Several methodological considerations may explain the survival paradox, especially given that most data described above were derived from ad hoc analyses of HF medication trials or retrospective cohorts that were not assembled with the intention of analyzing the impact of obesity on survival. Potential epidemiology explanations for erroneously concluding a paradox exists when it does not could include lead-time bias, a healthy survivor effect, or inadequate risk adjustment between obese and nonobese cohorts.^91,92 Lead-time bias describes the scenario where obese patients may present earlier and be diagnosed with HF at a lesser stage of severity than their normal-weight counterparts because of the functional limitations imposed by the obesity. This could then bias the obese cohort toward a milder phenotype of HF with a correspondingly lower mortality risk. A healthy survivor effect describes a situation where the early mortality rate in obese individuals is higher than for normal-weight individuals; thus by the time that the population begins to develop HF with significant frequency, the obese subgroup is biased toward the most healthy individuals who have survived to middle or older age. Also of note the follow-up periods are relatively short in many of these obesity paradox studies, and it is possible that a factor such as obesity may give a short-term advantage but have a detrimental effect over longer periods of exposure.

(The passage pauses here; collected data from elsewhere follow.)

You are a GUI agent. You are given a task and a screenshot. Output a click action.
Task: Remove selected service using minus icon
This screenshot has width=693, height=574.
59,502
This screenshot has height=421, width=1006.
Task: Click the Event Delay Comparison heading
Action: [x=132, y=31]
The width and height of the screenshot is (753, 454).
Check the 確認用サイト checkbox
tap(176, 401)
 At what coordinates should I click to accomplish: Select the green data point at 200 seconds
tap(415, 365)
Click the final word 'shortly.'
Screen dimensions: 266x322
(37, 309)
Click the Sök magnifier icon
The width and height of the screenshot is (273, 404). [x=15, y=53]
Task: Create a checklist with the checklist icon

Inadequate risk adjustment between obese and nonobese cohorts can be challenging to guard against or to prove. For example, changes in cigarette smoking status after baseline data collection or undiagnosed systemic illness could unexpectedly increase the mortality hazard in lower BMI subjects—so-called reverse causality. Neurohumoral medication doses may be higher in the obese subgroups because of higher blood pressures—although medications are adjusted for in some of these studies, individual doses are not. The opposite is also possible, where intermediary factors on a biological pathway from obesity to HF mortality are entered into a multivariable model, nullifying a relationship between higher BMI and higher mortality.